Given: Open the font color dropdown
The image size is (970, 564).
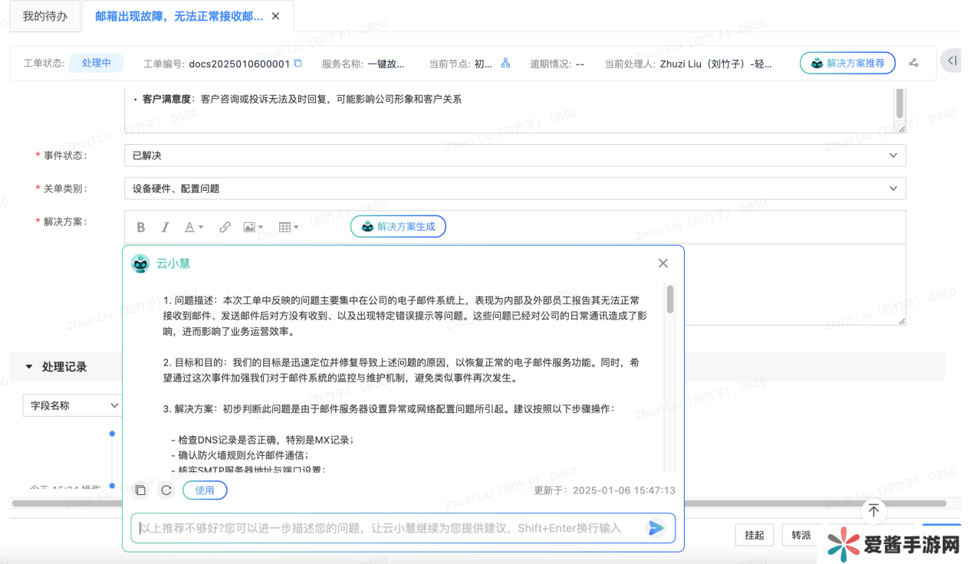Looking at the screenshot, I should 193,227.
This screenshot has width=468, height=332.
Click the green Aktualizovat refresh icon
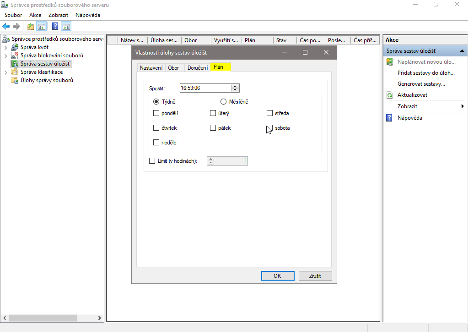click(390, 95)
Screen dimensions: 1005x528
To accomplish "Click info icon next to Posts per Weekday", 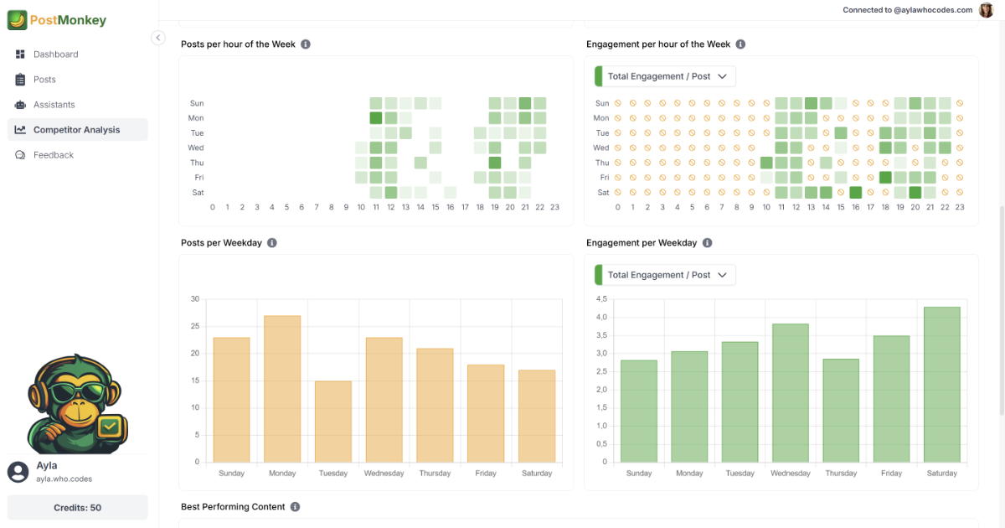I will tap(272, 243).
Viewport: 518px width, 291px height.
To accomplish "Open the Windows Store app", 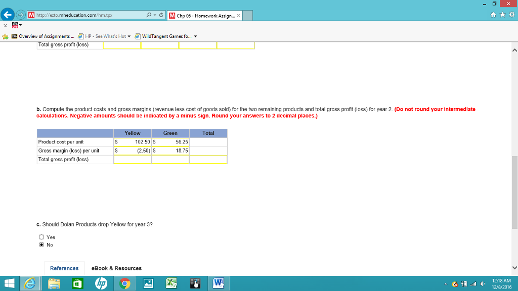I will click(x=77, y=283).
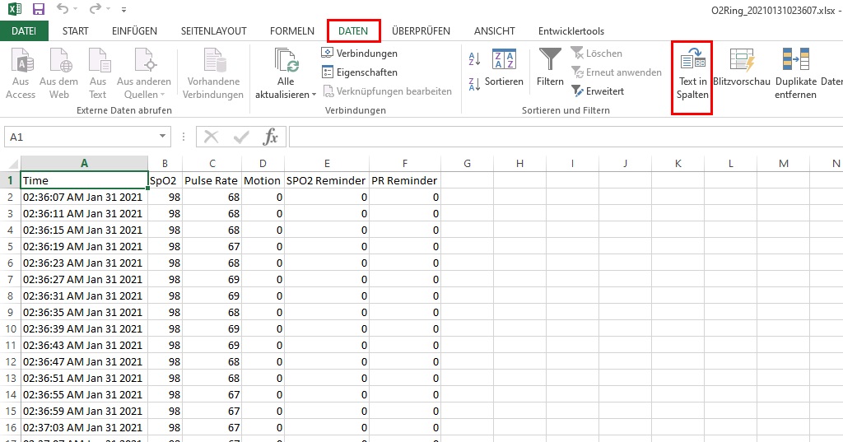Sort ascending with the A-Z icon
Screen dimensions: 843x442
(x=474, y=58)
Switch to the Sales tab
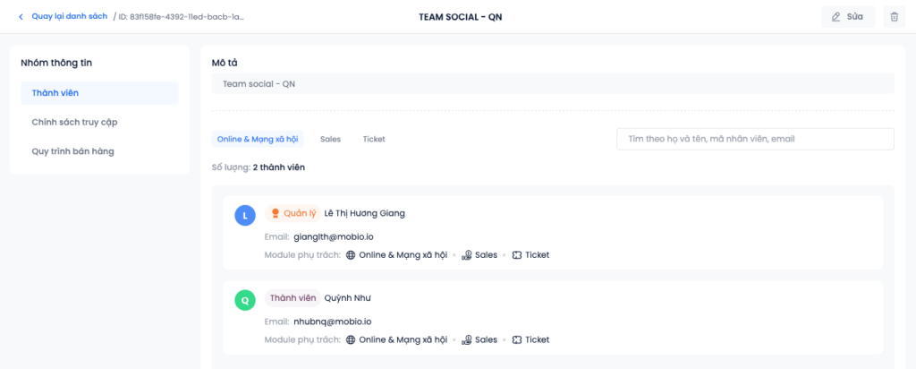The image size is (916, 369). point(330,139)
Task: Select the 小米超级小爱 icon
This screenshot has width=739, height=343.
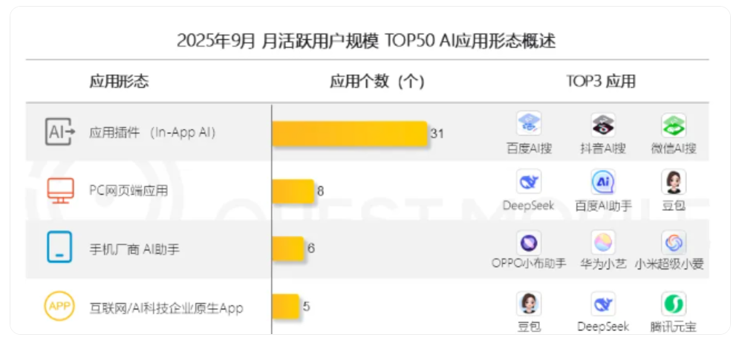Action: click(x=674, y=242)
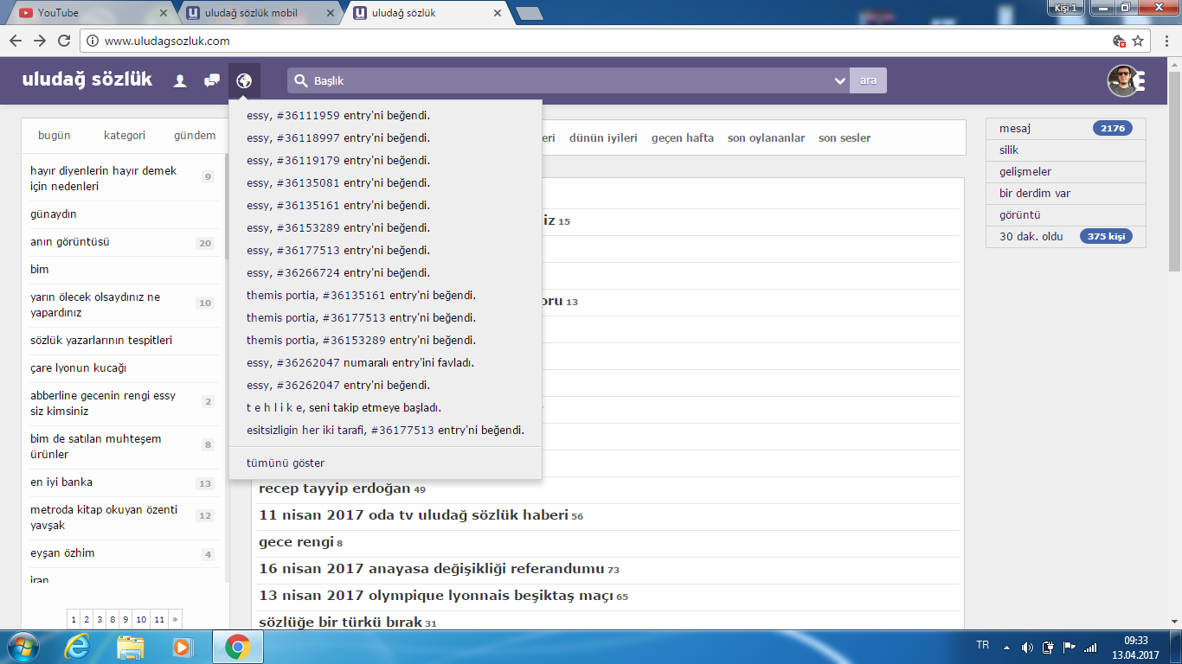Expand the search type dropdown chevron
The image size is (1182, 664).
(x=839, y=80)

----------------

### ACTIVITY
Beginning with the line with "Task: Select the 小米超级小爱 icon", repeat the entries above exactly, up to and including the last line, leaving out pictures.

### THE ANSWER
Task: Select the 小米超级小爱 icon
This screenshot has width=739, height=343.
Action: click(x=674, y=242)
Expand the search type dropdown chevron
The image size is (1182, 664).
(x=839, y=80)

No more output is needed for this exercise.